Context Sensitive Program Analysis as Database Queries

Program analysis has been increasingly used in software engineering tasks such as auditing programs for security vulnerabilities and finding errors in general. Such tools often require analyses much more sophisticated than those traditionally used in compiler optimizations. In particular, context-sensitive pointer alias information is a prerequisite for any sound and precise analysis that reasons about uses of heap objects in a program. Context-sensitive analysis is challenging because there are over 10^14 contexts in a typical large program, even after recursive cycles are collapsed. Moreover, pointers cannot be resolved in general without analyzing the entire program.

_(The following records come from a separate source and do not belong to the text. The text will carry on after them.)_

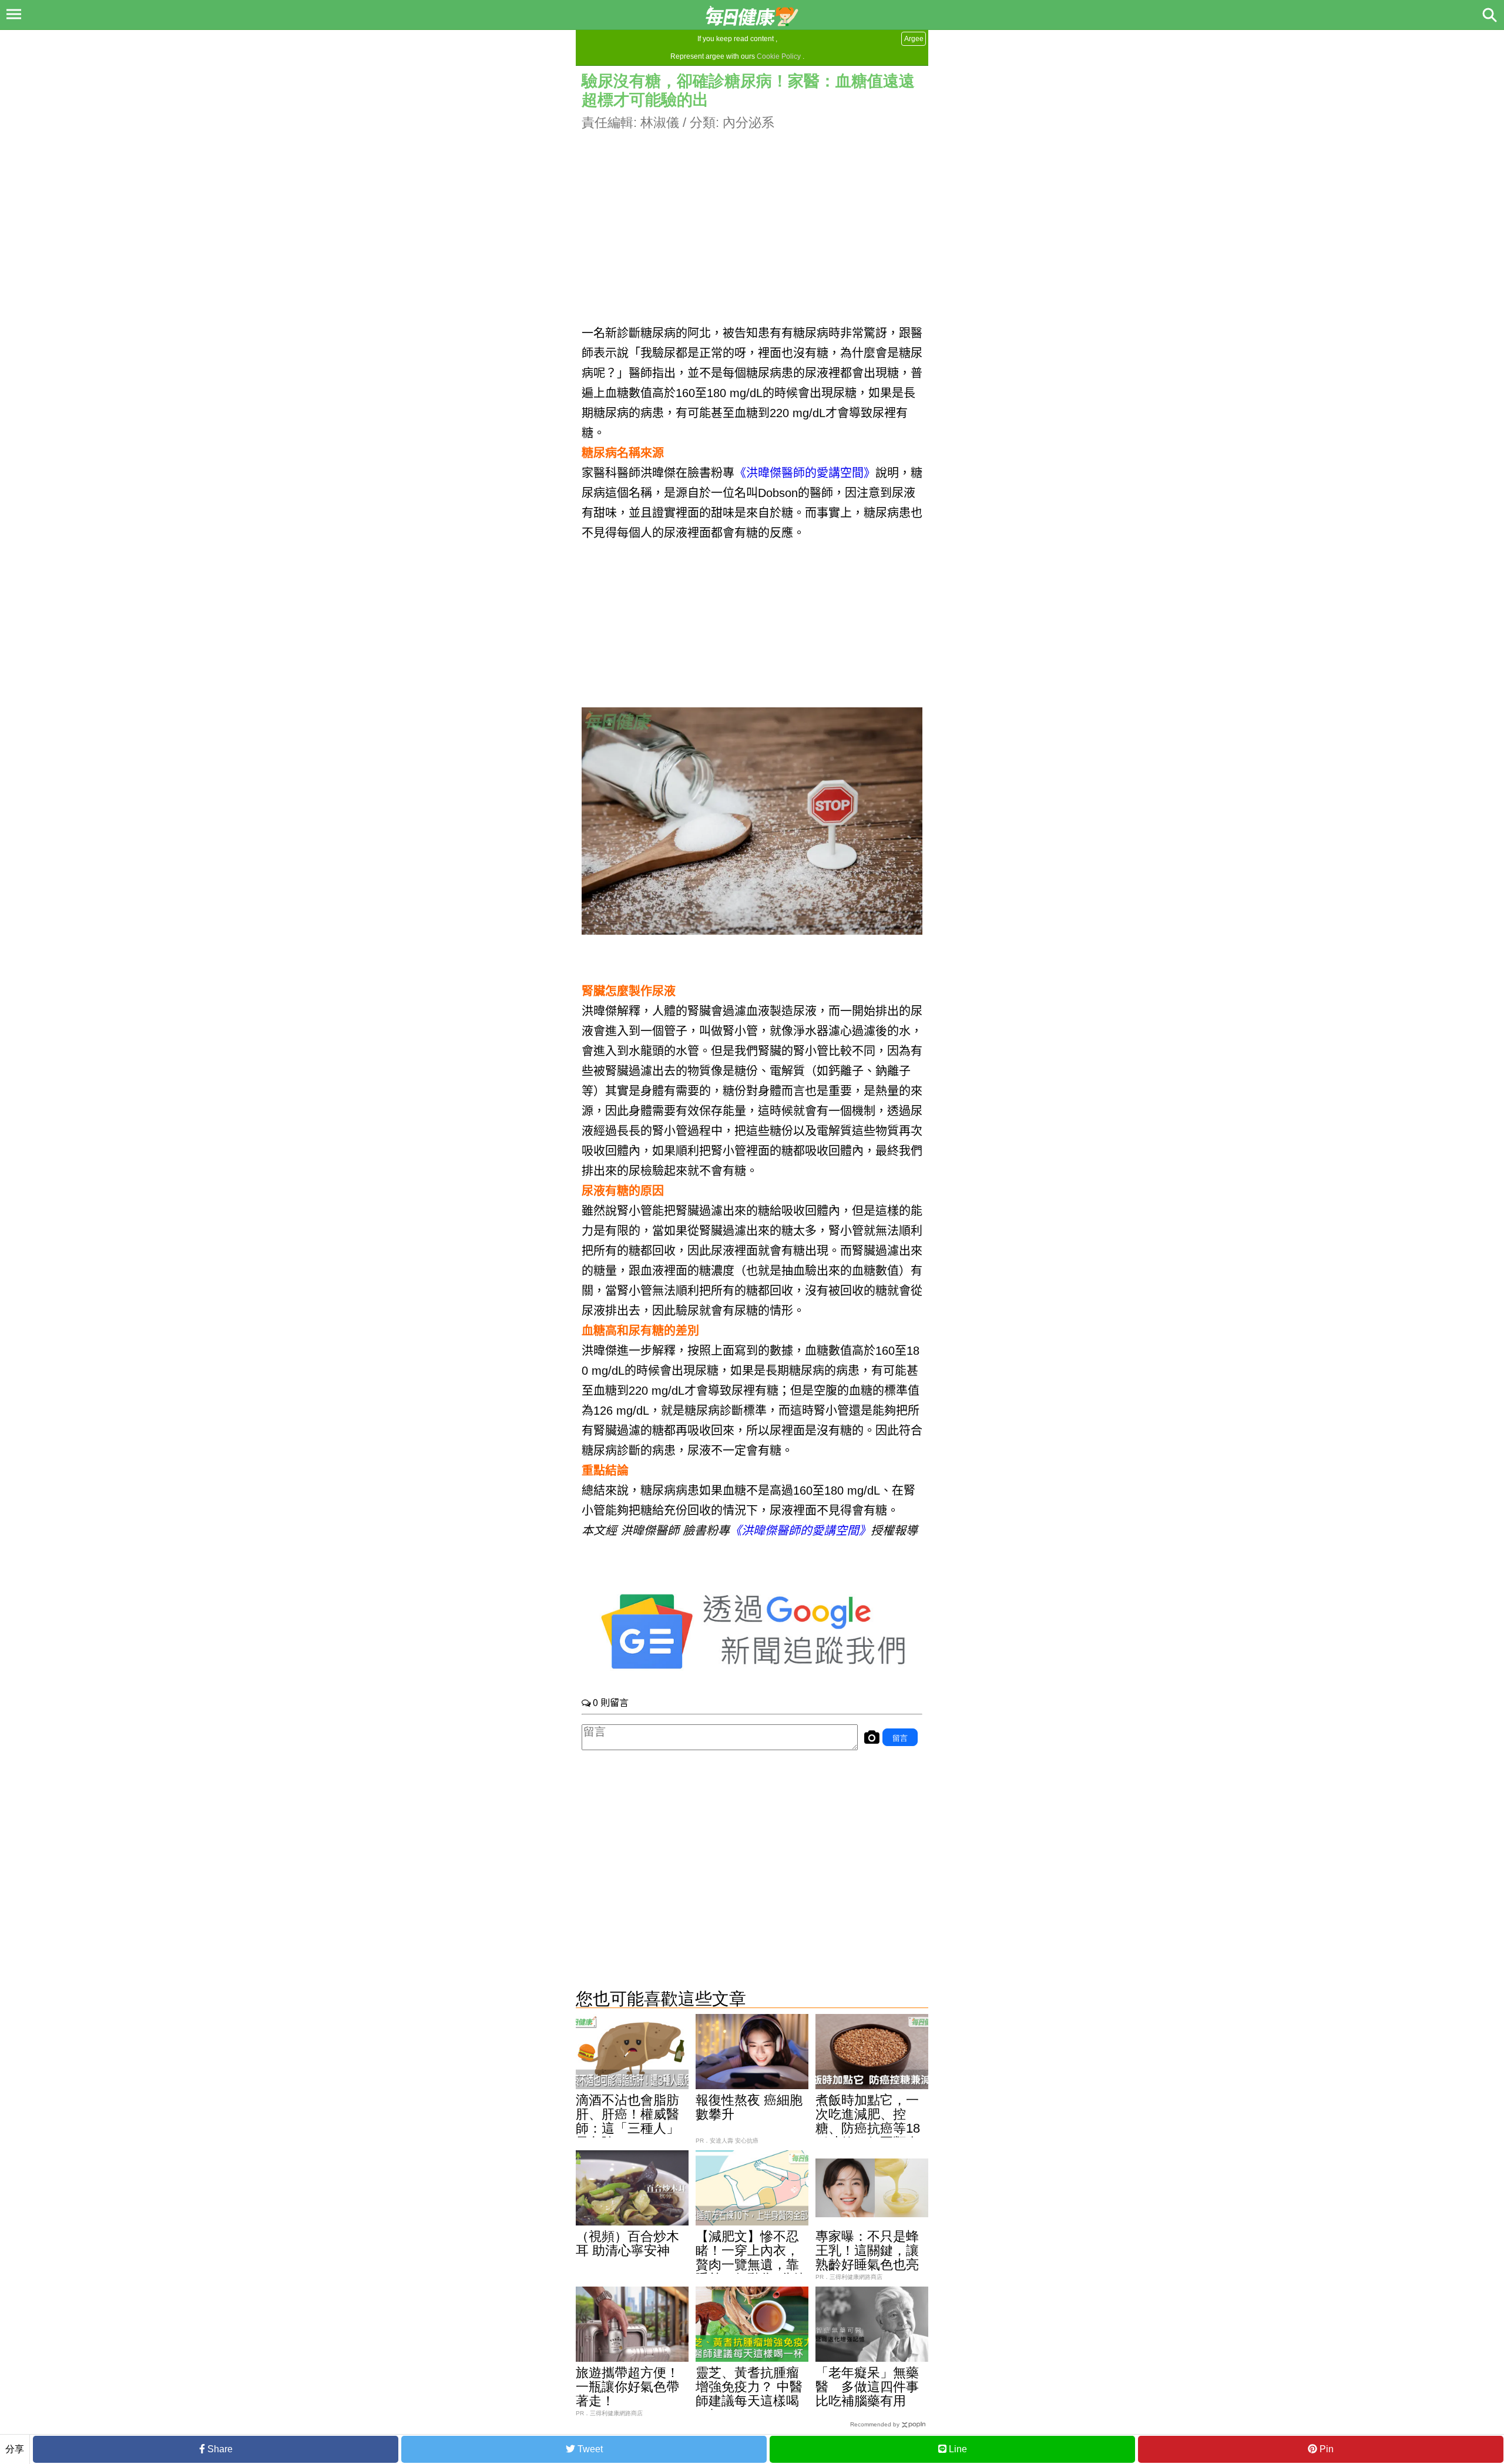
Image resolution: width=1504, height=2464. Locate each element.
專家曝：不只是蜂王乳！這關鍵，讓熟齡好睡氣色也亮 (867, 2250)
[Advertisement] (752, 214)
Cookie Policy (779, 56)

This paper presents a new framework, based on the concept of deductive databases, for context-sensitive program analysis. In this framework, all program information is stored as relations; data access and analyses are written as Datalog queries. To handle the large number of contexts in a program, the database represents relations with binary decision diagrams (BDDs). The system we have developed, called bddbddb, automatically translates database queries into highly optimized BDD programs.

Our preliminary experiences suggest that a large class of analyses involving heap objects can be described succinctly in Datalog and implemented efficiently with BDDs. To make developing application-specific analyses easy for programmers, we have also created a language called PQL that makes a subset of Datalog queries more intuitive to define. We have used the language to find many security holes in Web applications.